Do you love finding new ideas for healthy snacks? Are you a nut lover who can’t resist the sweet, chewy goodness of dried fruit? Then this nut bar recipe is sure to please your taste buds and power up your day. With a mix of nutritious nuts, seeds, and fruit, these bars provide the perfect fuel for your workouts and busy schedule.
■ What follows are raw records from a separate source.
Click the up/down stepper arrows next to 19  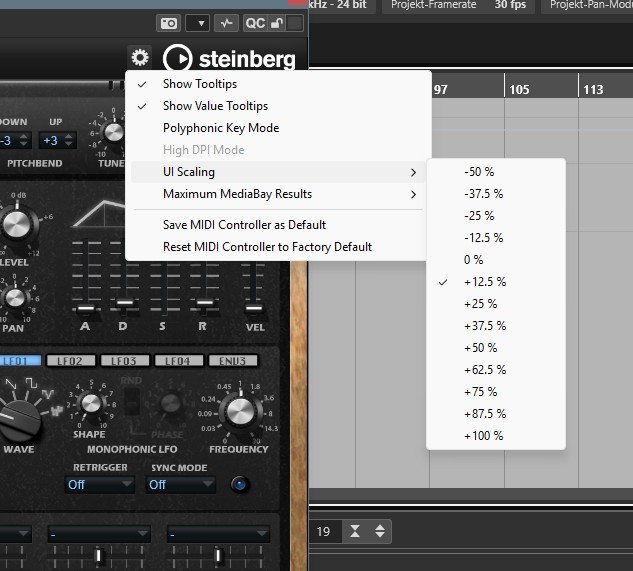pos(379,532)
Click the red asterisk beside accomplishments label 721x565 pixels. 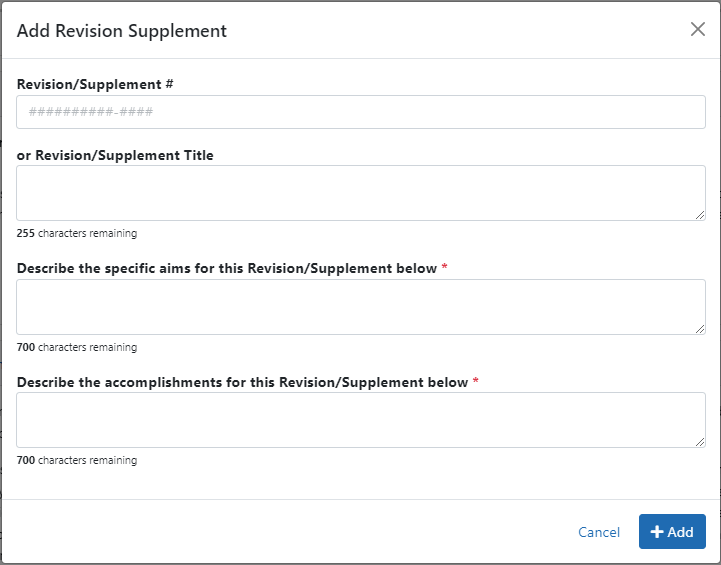(476, 382)
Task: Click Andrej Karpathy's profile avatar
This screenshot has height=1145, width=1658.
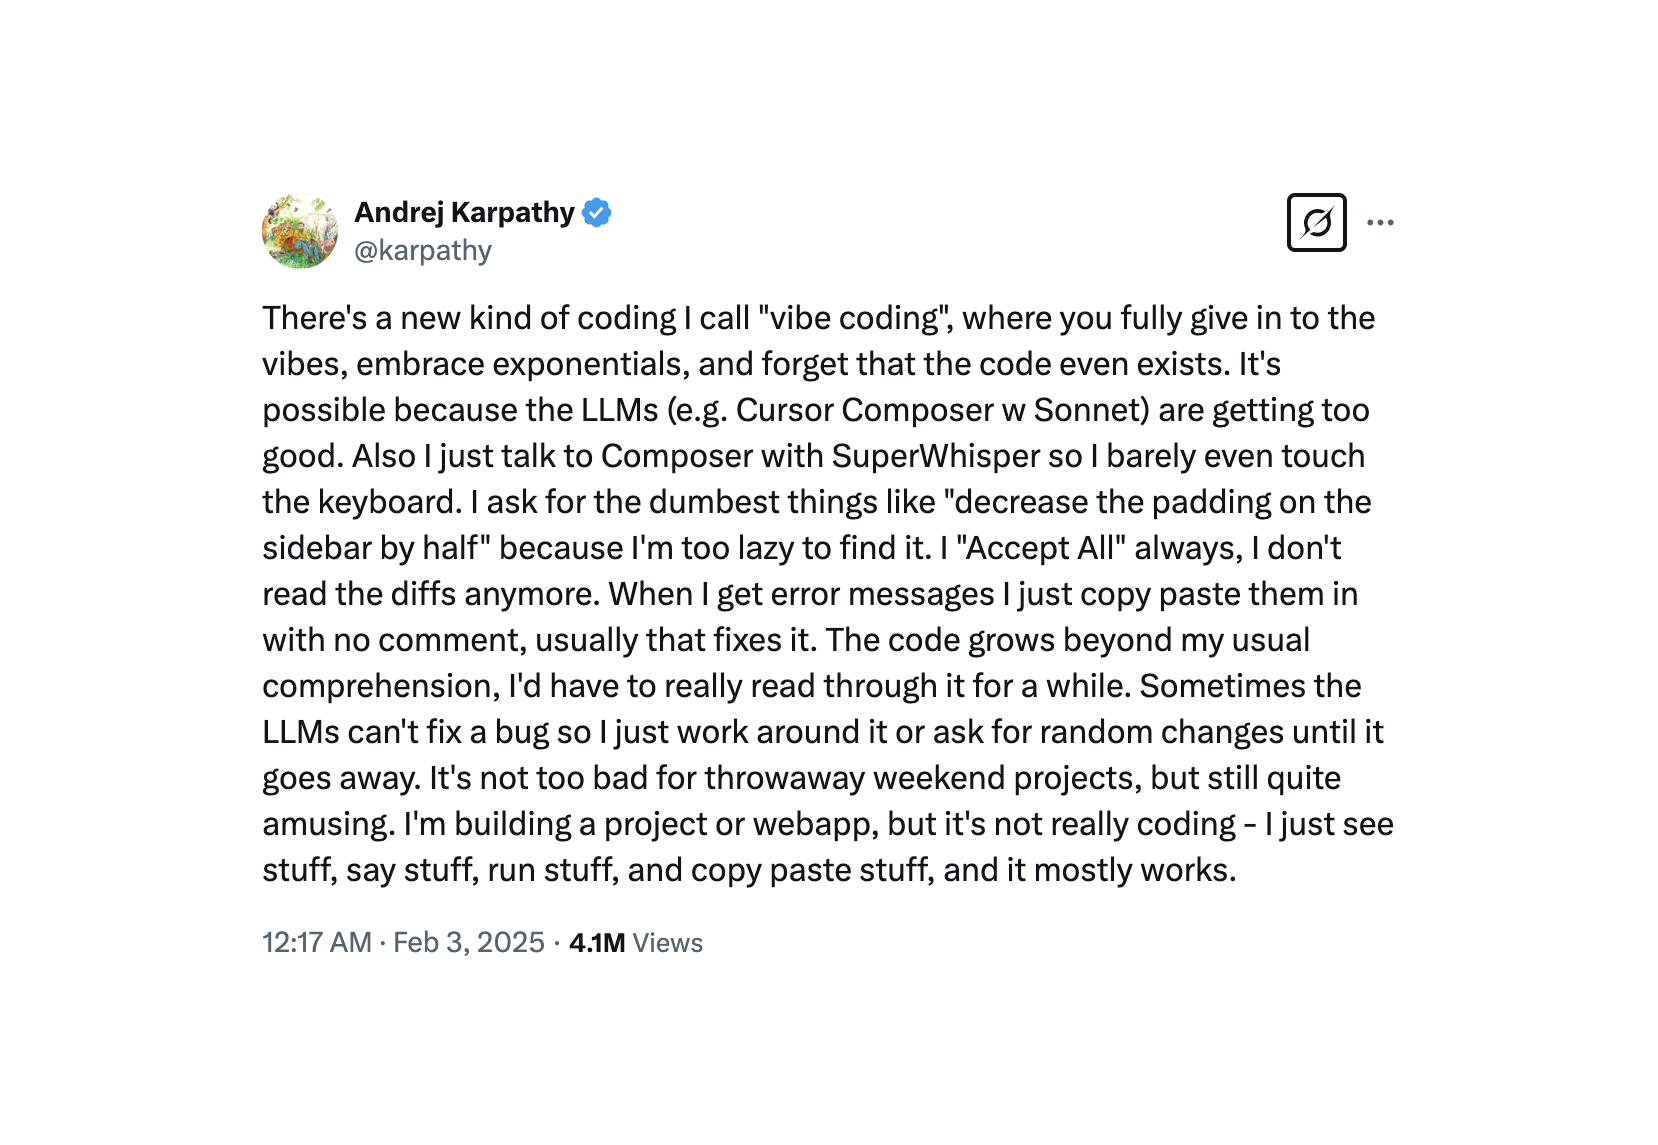Action: point(300,231)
These bars pop with contrasting colors from the cranberries and pepitas and shimmer from the sweet agave coating. But the real beauty of these bars is that they are as delicious as they are beautiful (and healthy). Plus, they are also super easy to make. With just a few minutes of prep time, you can whip up a batch that will keep for days. And they’re also vegan-friendly, making them a great option for those with dietary restrictions.
How to Make a Nut Bar
- Start by preheating the oven to 315°F and lining a baking sheet with parchment paper.
- Spread the almonds, cashews, oats, pepitas, quinoa, and flaxseeds on the baking sheet and bake for 12-15 minutes until toasted.
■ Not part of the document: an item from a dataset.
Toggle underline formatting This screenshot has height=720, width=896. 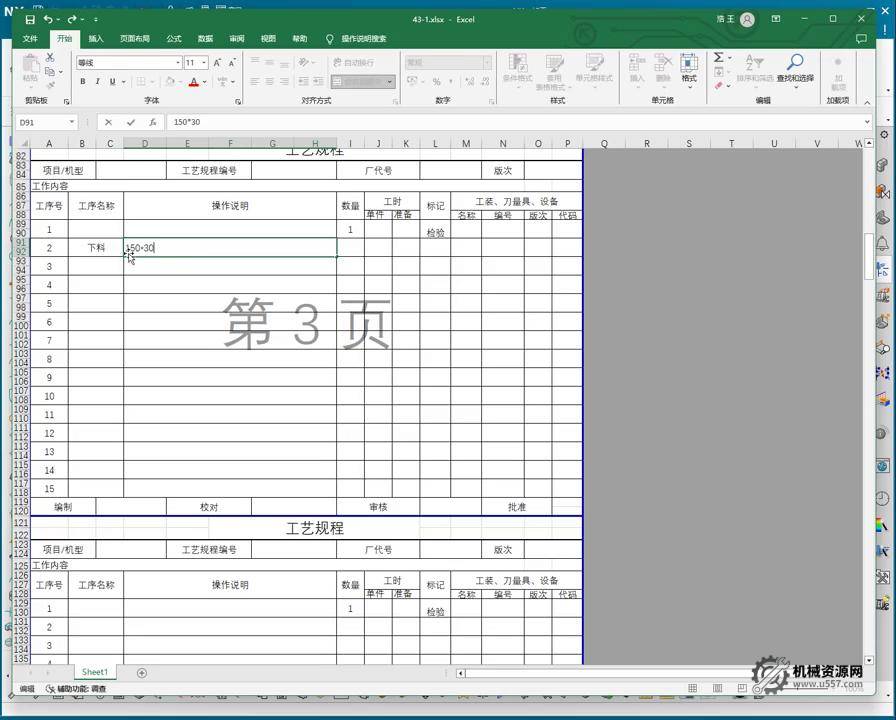(x=110, y=80)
- While the mixture is toasting in the oven, whisk together brown rice syrup, maple syrup, and sea salt in a small bowl.
- Transfer the toasted ingredients to a large bowl and add the dried blueberries, cranberries, cherries, and toasted coconut.
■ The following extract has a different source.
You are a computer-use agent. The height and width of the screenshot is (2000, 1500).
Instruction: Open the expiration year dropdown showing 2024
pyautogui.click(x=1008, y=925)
- Pour the syrup mixture over the nuts and seeds, and mix until sticky and fully combined.
- Press the fruit and nut mixture firmly into an 8×8 pan lined with parchment paper. Chill in the fridge for an hour or in the freezer for 30 minutes to firm up the bars.
- Slice into 12 bars and serve.
To help these nut bars stick together easier, transfer the toasted almonds, cashews, oats, and pepitas to a blender or food processor and pulse until they are roughly chopped into small pieces. Transfer them to the large bowl with the dried berries, coconut, toasted quinoa, and flaxseeds, and proceed with the instructions as outlined.
More Healthy Snack Recipes
- Fruit Roll Ups
- Simple Roasted Pumpkin Seeds
- Strawberry Banana Overnight Oats with Peanut Butter
- Chia Seed Pudding
- Lemon Poppy Seed Bread Recipe
If you try making this Nut Bar Recipe, please leave me a comment and let me know! I always love to hear your thoughts.
Nut Bar Recipe
- Preheat oven to 315 degrees F and line a large baking sheet with parchment paper. Additionally, line an 8×8 pan with parchment paper and set aside.
- Place almonds, cashews, oats, pepitas, quinoa and flaxseeds (if not already toasted) on the pre-lined baking sheet. Bake for 12-15 minutes ot until everything is nice and toasty.
- As everything is toasting, whisk together the brown rice syrup, maple syrup and sea salt in a small bowl. Whisk until all ingredients are fully combined.
- When the nuts and oats are finished toasting, remove sheet from the oven and carefully transfer all ingredients to a large bowl. Add the dried blueberries, cranberries, cherries and toasted coconut.
- Pour the brown rice and maple syrup mixture over the nuts and seeds and mix until fully incorporated (it will be sticky).
- Pour the mixture into your prepared 8×8 pan and press down firmly. I used the flat bottom of my measuring cup. Continue to press down until it is nice and packed down tight.
- Place in the fridge for an hour or the freezer for at least 30 minutes to help firm up the bars and keep them together (I recommend the freezer).
- Slice into 12 bars and serve.
(Nutrition information provided is an estimate and will vary based on cooking methods and specific brands of ingredients used.)